■ WHAT YOU ARE ASKED TO DO: Reproduce the rows below word for word, starting with the line that contains "How do I perform: Click the Unlimited" and continuing through the end of the rows.

■ Rows for locating described items:
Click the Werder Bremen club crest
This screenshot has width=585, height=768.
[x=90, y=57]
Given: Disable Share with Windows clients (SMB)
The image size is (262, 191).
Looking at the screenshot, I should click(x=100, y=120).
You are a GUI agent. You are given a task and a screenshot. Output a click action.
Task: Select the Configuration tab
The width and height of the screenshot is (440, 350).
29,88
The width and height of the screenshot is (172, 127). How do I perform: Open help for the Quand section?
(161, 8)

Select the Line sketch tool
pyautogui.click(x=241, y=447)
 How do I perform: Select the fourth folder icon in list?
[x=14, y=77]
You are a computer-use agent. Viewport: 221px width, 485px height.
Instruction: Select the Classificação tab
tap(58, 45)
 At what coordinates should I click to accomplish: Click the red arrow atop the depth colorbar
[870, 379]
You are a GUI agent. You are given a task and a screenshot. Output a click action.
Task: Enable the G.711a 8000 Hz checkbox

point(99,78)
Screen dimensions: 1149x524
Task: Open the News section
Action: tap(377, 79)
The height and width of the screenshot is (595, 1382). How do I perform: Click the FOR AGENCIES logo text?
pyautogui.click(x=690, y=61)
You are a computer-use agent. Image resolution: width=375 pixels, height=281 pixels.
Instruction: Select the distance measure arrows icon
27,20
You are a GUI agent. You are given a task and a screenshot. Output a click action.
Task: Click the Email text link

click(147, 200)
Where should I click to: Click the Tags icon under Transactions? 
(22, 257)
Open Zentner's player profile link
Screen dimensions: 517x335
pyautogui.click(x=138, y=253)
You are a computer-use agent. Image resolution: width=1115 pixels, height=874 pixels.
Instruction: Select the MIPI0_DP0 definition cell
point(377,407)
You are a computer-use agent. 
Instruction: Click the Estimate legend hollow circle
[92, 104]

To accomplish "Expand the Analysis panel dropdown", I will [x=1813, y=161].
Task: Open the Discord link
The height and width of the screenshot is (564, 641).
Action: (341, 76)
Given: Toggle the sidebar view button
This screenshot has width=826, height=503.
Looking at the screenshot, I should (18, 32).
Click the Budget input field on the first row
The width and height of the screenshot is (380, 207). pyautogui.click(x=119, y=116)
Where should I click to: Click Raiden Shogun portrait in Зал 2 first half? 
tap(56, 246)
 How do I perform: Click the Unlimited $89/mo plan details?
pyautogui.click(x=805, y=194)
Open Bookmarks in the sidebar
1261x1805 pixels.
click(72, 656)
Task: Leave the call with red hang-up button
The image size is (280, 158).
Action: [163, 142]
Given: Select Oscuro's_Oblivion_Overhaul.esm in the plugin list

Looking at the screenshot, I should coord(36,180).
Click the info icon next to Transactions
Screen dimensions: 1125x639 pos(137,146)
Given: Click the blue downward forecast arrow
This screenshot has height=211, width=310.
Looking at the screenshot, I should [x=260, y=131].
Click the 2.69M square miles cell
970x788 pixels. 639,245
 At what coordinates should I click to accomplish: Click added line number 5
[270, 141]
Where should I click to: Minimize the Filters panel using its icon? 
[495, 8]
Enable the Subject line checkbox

■ FULL SOLUTION:
 How do I perform: Click the Unlimited $89/mo plan details?
pyautogui.click(x=805, y=194)
Open Bookmarks in the sidebar
1261x1805 pixels.
click(72, 656)
Task: Leave the call with red hang-up button
The image size is (280, 158).
Action: [163, 142]
Given: Select Oscuro's_Oblivion_Overhaul.esm in the plugin list

Looking at the screenshot, I should coord(36,180).
Click the info icon next to Transactions
Screen dimensions: 1125x639 pos(137,146)
Given: Click the blue downward forecast arrow
This screenshot has height=211, width=310.
Looking at the screenshot, I should [x=260, y=131].
Click the 2.69M square miles cell
970x788 pixels. 639,245
 At what coordinates should I click to accomplish: Click added line number 5
[270, 141]
Where should I click to: Minimize the Filters panel using its icon? 
[495, 8]
Enable the Subject line checkbox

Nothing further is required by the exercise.